Vercel recently suffered a massive security breach that exposed internal company data. The popular cloud computing platform helps developers run Next.js web applications worldwide. However, cybercriminals found a backdoor into Vercel by exploiting a 3rd party artificial intelligence tool called Context.ai. A notorious hacking group known as ShinyHunters quickly claimed full responsibility for the cyberattack. These hackers now demand exactly $2 million from the tech company in exchange for the stolen digital files. Vercel immediately hired Mandiant, an incident response team owned by Google, to investigate the entire mess and stop the bleeding.

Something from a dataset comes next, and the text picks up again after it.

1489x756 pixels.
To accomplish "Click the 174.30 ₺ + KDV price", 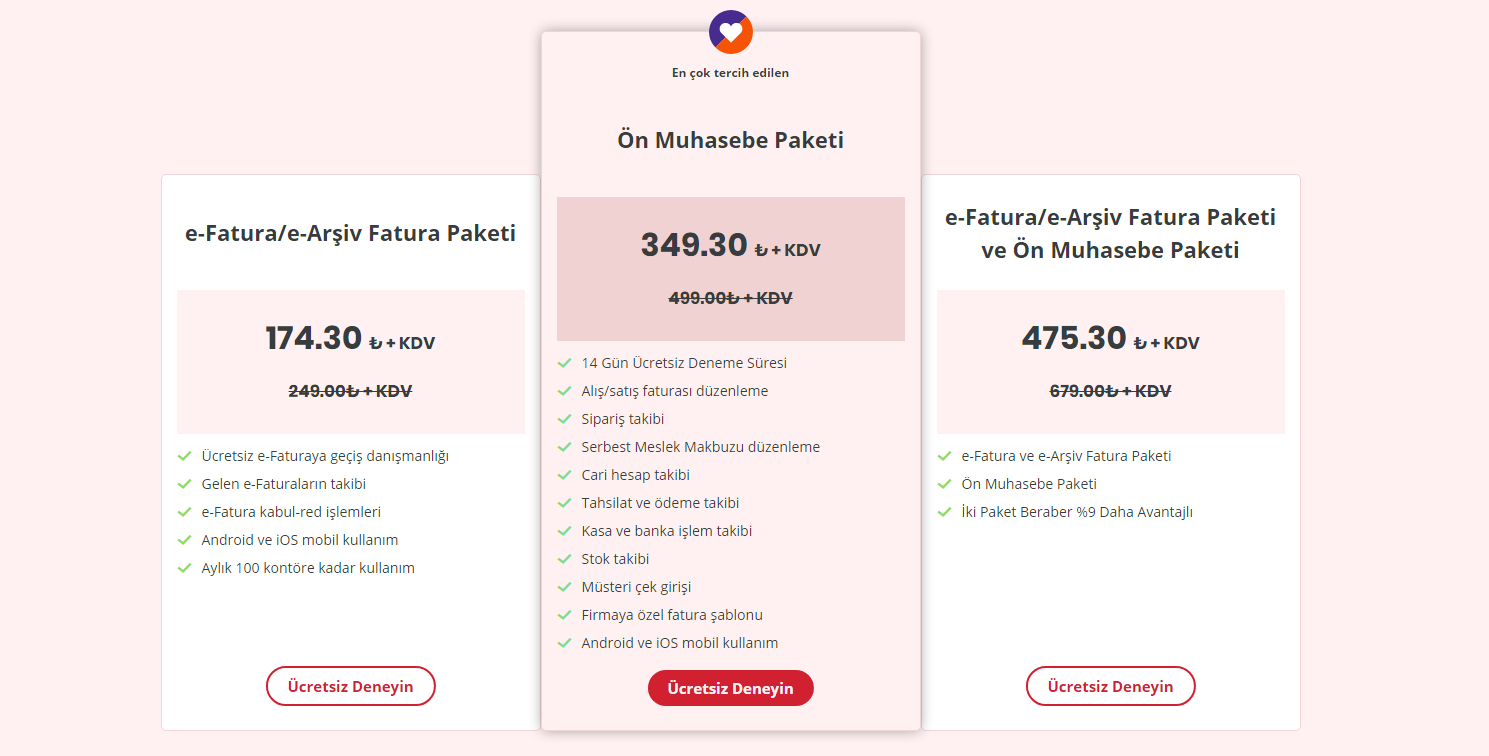I will point(350,340).
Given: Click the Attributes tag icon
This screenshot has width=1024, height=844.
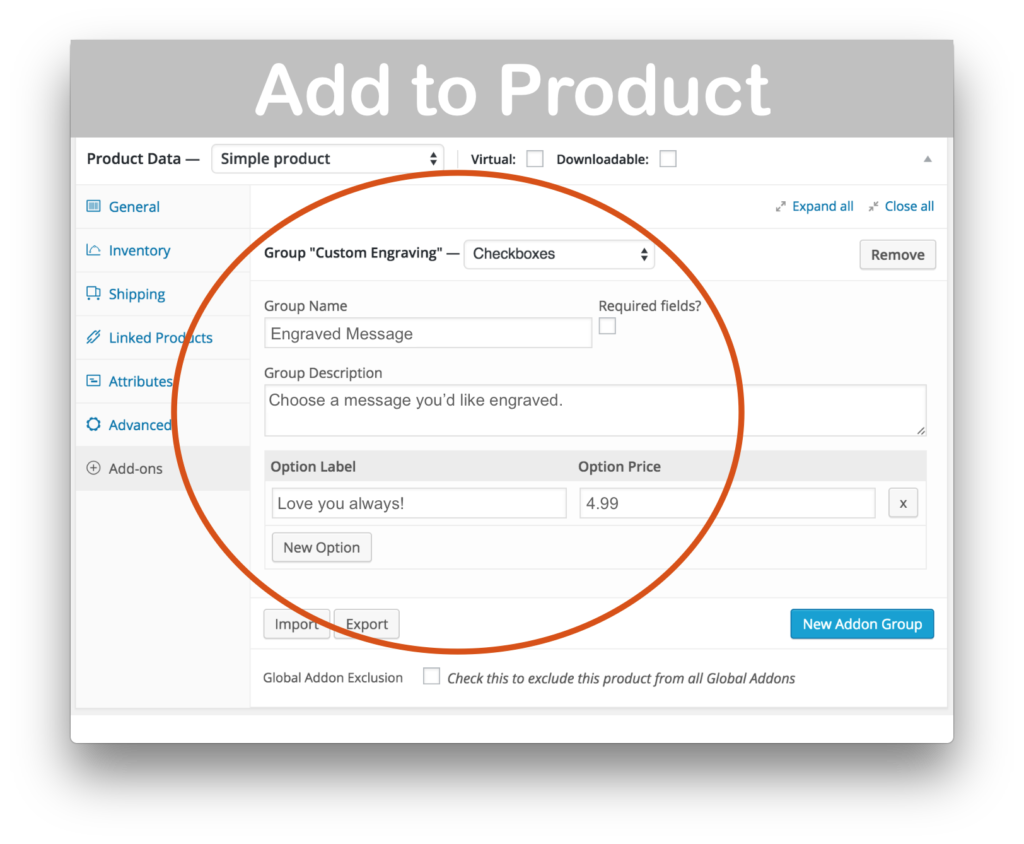Looking at the screenshot, I should (92, 381).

The actual attack did not start directly inside Vercel. Instead, the hackers first compromised Context.ai, a specialized platform that builds AI agents for large businesses. The trouble began when at least 1 Vercel employee signed up for an AI Office Suite using their official corporate email account. During the simple sign-up process, the employee clicked a button that granted the AI tool “Allow All” OAuth permissions. Sadly, Vercel left their internal workspace settings too open. This small mistake allowed the hackers to hijack the employee’s enterprise Google Workspace account and move freely through Vercel’s internal computer networks.

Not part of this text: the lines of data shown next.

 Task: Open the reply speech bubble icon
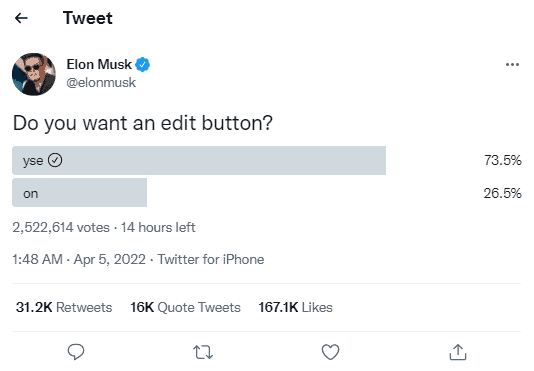coord(76,352)
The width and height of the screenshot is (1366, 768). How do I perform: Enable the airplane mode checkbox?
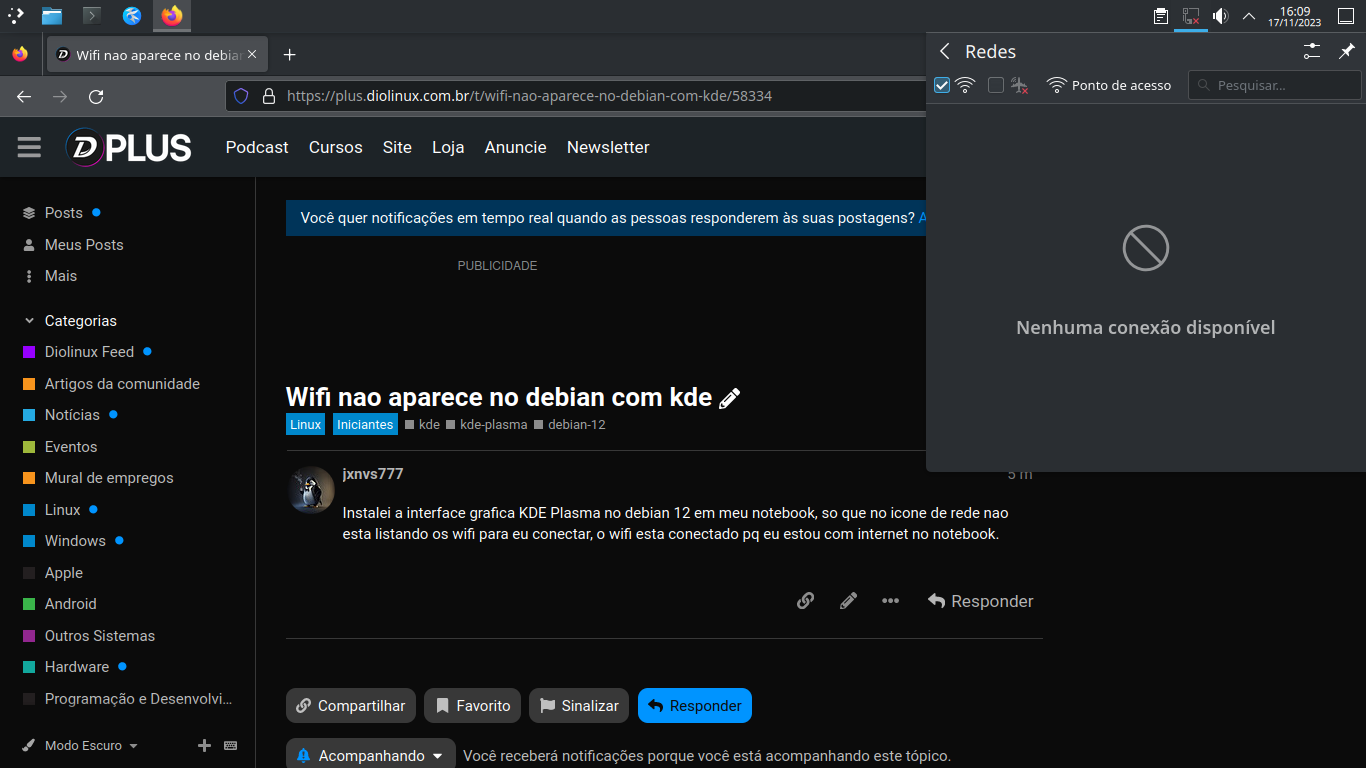click(995, 85)
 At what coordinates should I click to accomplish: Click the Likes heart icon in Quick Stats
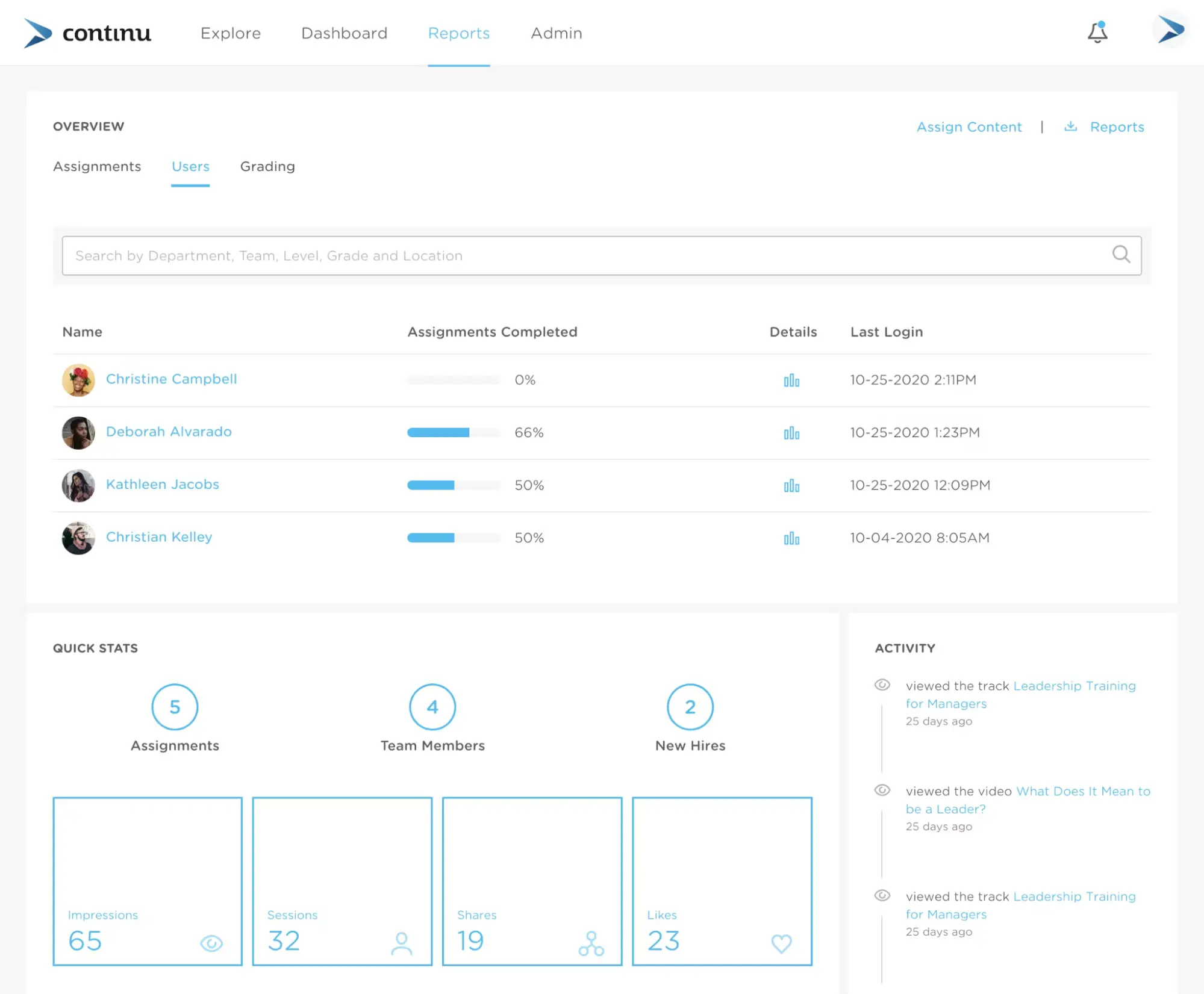781,943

Cybersecurity experts at Hudson Rock traced the origin of this massive problem back to a very silly mistake. They discovered that an employee at Context.ai accidentally infected their own computer with Lumma Stealer malware back in February. This worker downloaded malicious cheat scripts for the popular video game Roblox. Once the malware infected the machine, it silently stole vital login credentials. The hackers grabbed Google Workspace passwords, along with secret access keys for platforms such as Supabase, Datadog, and Authkit. While Vercel has not yet confirmed this specific Roblox story, the timeline aligns perfectly wwith thesecurity failure
Context.ai admitted they noticed strange activity earlier this year. Back in March, the AI company successfully detected and blocked an attempt to break into its Amazon Web Services environment. Unfortunately, they later realized the hackers had already stolen OAuth security tokens belonging to regular users. Vercel executives described these specific attackers as highly sophisticated. The cybercriminals moved with extreme speed and showed a deep understanding of exactly how Vercel operates its complex cloud systems.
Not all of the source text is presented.